C’est dans ce cadre qu’intervient l’intelligence artificielle. Stracker développe un système propriétaire reposant sur des « blocs » de transport. Chaque acheminement est découpé en segments — pickup, douane, vol, livraison — avec des alternatives historiques analysées. L’IA peut alors composer une combinaison optimale en fonction du contexte : coût, performance passée, fiabilité du prestataire, aléas météo, disponibilité d’espace en soute.

« Notre IA est capable de proposer un plan complet, avec un budget par prestataire, une simulation du temps, et même une pré-rédaction des emails d’instruction. Mais elle ne valide jamais seule. L’engagement financier reste humain. » Chaque opération est supervisée par un logisticien. L’IA suggère, l’humain décide.

[Consigne de travail]: Reprenez le texte ci-dessus sur l'IA de Stracker et poursuivez-le à partir de sa dernière phrase.

[Données fournies]:

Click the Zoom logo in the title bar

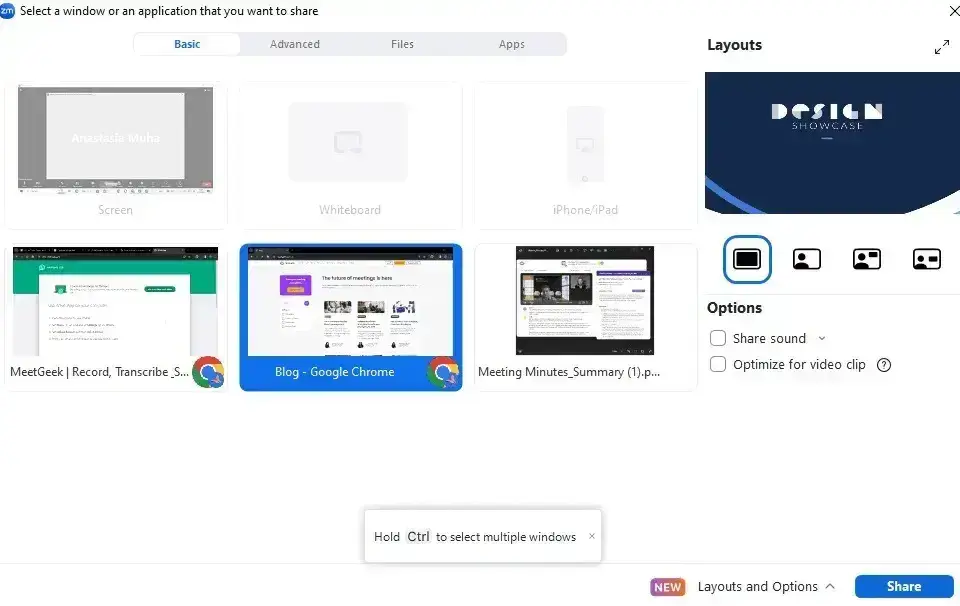click(x=7, y=11)
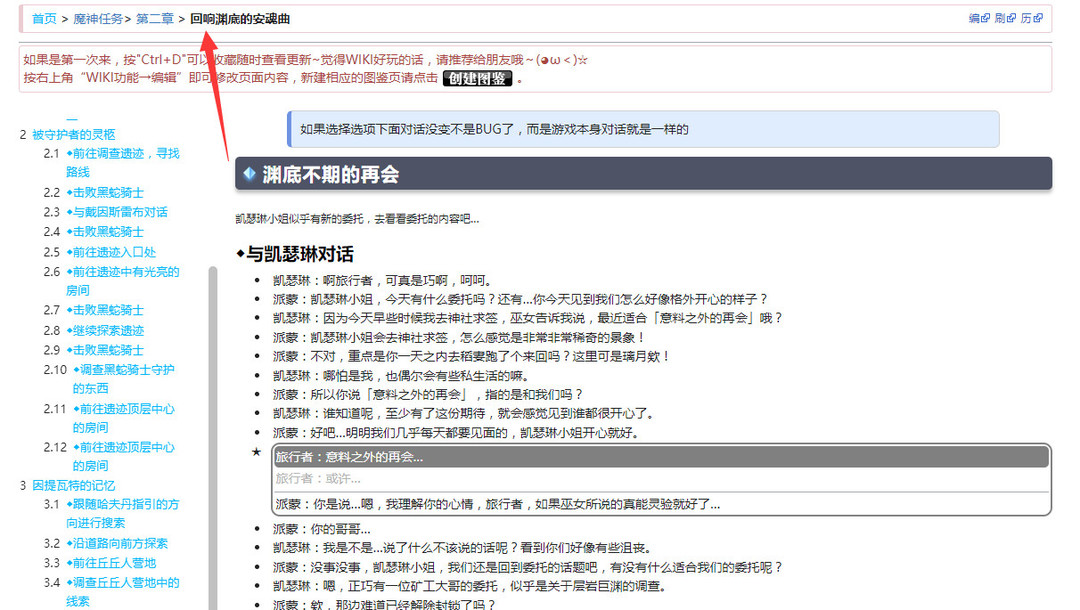Open the 历 (history) page icon
Screen dimensions: 1080x610
(1026, 17)
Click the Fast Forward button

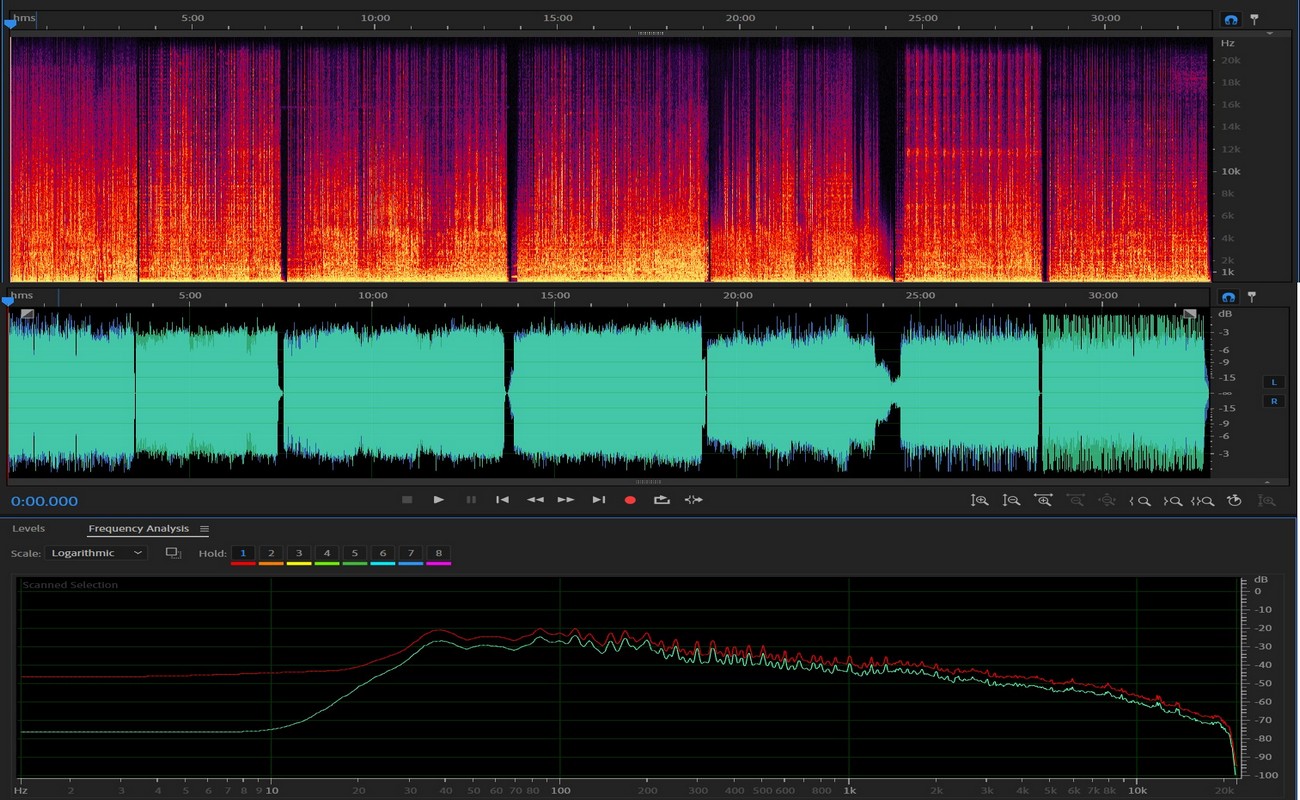566,500
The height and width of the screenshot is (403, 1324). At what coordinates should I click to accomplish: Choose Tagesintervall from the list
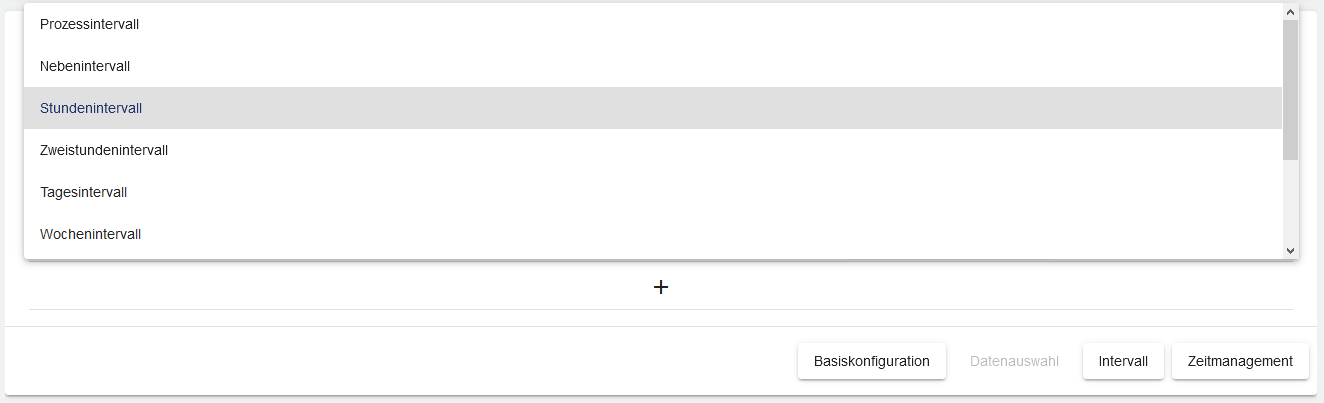tap(83, 192)
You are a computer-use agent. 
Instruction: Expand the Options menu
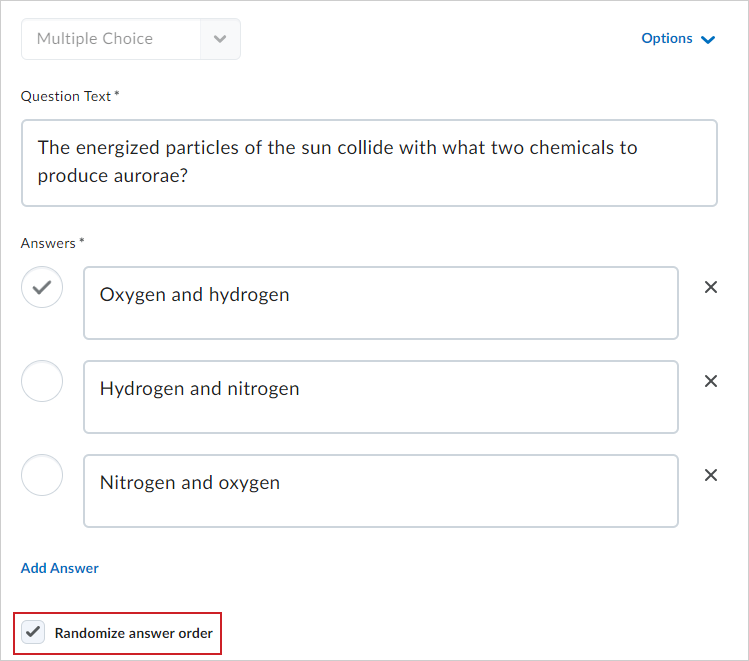(678, 39)
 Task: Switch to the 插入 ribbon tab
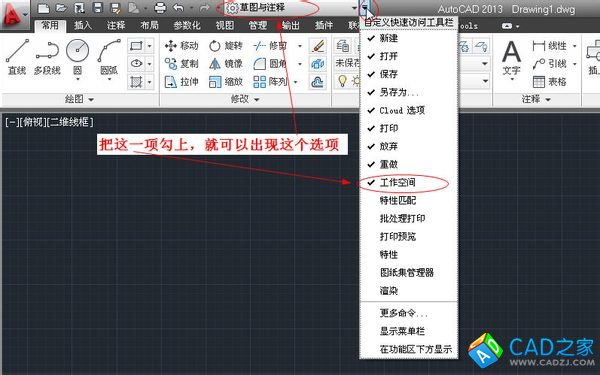(83, 25)
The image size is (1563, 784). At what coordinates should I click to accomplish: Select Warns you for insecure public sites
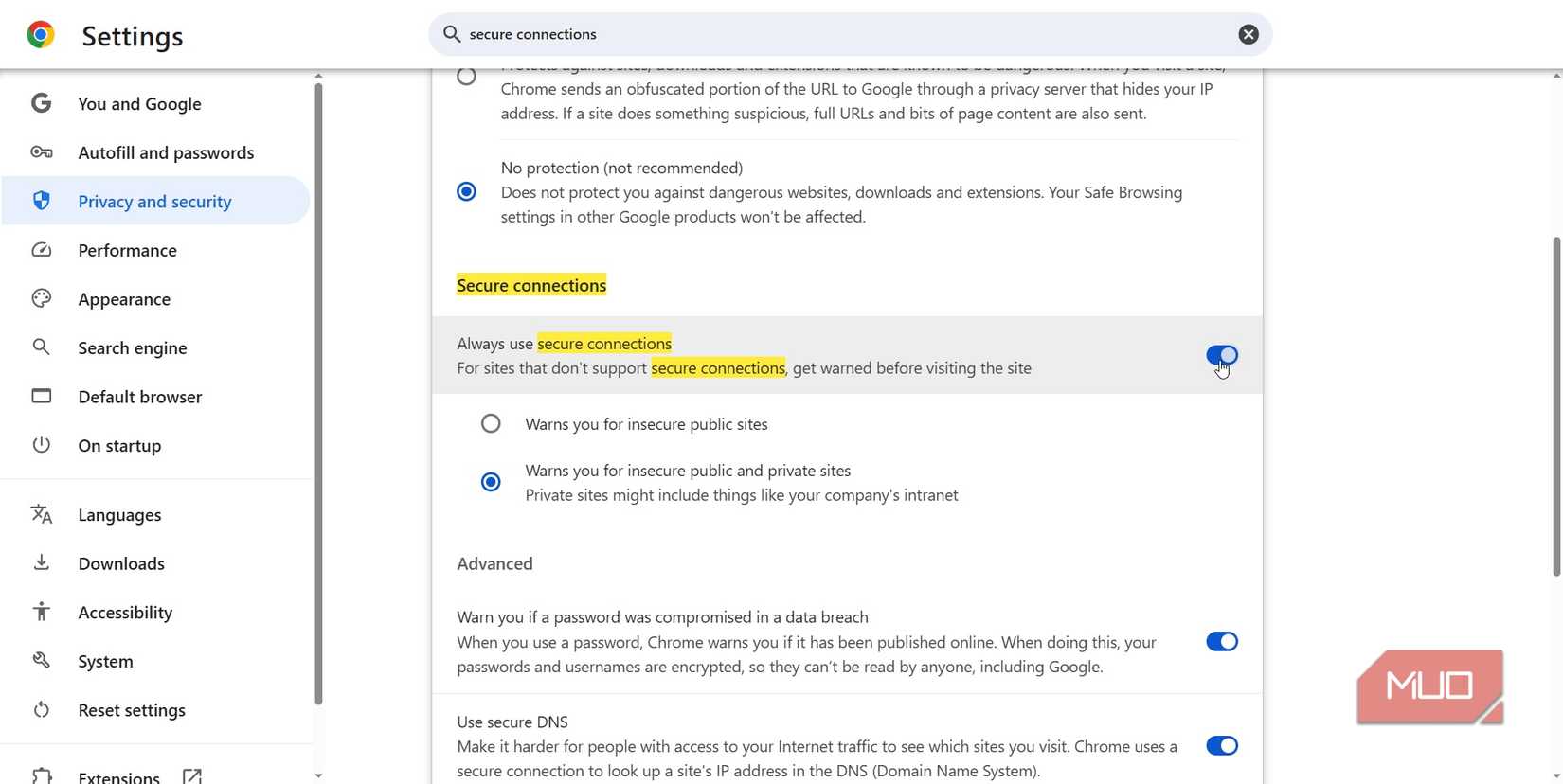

[Réponse attendue]:
Côté client, l’automatisation progresse aussi. Stracker a mis au point une IA qui traite directement les demandes entrantes, même informelles. « On reçoit souvent des mails comme : “Il faut envoyer dix looks pour le gala de demain soir.” L’IA comprend qu’il s’agit de vêtements volumineux, elle calcule le poids estimé, le volume, le temps de préparation, et propose un plan logistique chiffré. »

Ce traitement permet une réactivité décisive, notamment dans le secteur du luxe. Peu de maisons disposent d’un service logistique structuré. Ce sont souvent les départements presse, événementiels, ou même les stagiaires qui gèrent les transports. Stracker les assiste avec une IA conçue comme un assistant opérationnel, capable d’interpréter la sémantique métier et de la traduire en paramètres logistiques.

La promesse est claire : « Aucun coût majoré à cause de l’urgence. Nos grilles tarifaires sont fixes. Ce n’est pas parce qu’un événement survient demain que le prix doit doubler. » Cette posture attire les grandes maisons de couture, qui apprécient la cohérence budgétaire dans des environnements sous pression.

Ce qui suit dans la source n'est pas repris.